Dataset entries:
════════════════════

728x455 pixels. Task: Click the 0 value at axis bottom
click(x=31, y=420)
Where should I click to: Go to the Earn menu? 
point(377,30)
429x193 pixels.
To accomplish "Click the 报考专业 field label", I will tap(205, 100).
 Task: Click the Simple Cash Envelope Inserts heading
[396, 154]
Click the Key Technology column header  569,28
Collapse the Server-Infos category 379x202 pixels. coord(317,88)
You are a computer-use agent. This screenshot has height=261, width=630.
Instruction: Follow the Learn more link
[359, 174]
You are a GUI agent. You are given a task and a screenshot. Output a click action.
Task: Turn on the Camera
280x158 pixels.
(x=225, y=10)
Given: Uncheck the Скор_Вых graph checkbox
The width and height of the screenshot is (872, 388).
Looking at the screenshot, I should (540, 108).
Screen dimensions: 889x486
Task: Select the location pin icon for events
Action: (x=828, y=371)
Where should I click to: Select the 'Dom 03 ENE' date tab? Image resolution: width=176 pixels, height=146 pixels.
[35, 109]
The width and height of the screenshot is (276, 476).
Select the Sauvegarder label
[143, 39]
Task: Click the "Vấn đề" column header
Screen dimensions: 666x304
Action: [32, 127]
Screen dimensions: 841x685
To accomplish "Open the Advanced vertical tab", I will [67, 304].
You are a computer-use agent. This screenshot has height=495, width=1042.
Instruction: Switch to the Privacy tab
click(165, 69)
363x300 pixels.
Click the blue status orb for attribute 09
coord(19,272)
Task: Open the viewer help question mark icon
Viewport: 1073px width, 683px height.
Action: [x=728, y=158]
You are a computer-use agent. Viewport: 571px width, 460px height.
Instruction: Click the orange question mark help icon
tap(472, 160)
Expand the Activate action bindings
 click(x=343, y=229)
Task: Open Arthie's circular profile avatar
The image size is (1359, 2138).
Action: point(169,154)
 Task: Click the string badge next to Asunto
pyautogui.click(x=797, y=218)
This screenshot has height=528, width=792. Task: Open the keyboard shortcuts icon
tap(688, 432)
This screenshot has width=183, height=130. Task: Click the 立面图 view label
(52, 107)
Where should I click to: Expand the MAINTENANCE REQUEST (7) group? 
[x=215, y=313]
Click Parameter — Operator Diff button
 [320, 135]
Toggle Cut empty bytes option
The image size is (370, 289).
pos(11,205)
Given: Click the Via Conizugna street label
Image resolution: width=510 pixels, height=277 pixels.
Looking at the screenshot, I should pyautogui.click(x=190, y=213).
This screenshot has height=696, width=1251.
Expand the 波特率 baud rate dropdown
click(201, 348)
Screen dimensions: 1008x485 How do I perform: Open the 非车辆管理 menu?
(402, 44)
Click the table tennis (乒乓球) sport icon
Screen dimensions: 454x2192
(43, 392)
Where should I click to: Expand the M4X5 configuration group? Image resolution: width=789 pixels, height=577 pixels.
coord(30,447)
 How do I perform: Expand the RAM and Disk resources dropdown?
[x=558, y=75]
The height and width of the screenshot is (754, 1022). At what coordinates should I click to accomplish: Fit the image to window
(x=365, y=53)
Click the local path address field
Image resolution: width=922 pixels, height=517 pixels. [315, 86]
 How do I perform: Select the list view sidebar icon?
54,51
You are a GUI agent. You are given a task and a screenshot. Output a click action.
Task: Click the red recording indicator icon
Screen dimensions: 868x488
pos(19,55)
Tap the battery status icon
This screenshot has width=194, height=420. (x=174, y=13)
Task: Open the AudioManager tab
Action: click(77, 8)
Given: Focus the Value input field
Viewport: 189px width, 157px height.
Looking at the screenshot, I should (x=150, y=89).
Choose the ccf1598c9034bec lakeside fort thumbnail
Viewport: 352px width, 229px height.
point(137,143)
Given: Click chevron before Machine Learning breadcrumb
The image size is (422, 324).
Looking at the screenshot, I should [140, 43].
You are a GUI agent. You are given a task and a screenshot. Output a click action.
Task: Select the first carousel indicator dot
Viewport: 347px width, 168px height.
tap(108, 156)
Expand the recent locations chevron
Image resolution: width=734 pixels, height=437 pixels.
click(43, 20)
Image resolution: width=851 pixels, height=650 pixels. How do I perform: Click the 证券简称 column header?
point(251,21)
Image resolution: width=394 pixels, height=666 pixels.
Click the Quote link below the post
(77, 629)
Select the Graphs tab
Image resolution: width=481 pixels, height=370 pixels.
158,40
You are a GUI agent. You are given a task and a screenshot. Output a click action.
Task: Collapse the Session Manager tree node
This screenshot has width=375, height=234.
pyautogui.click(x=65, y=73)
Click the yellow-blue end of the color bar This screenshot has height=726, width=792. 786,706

════════════════════

**Your assignment:**
Looking over the records, find each line with the word "indicator" and copy it.

**Exercise solution:**
Task: Click the red recording indicator icon
Task: Select the first carousel indicator dot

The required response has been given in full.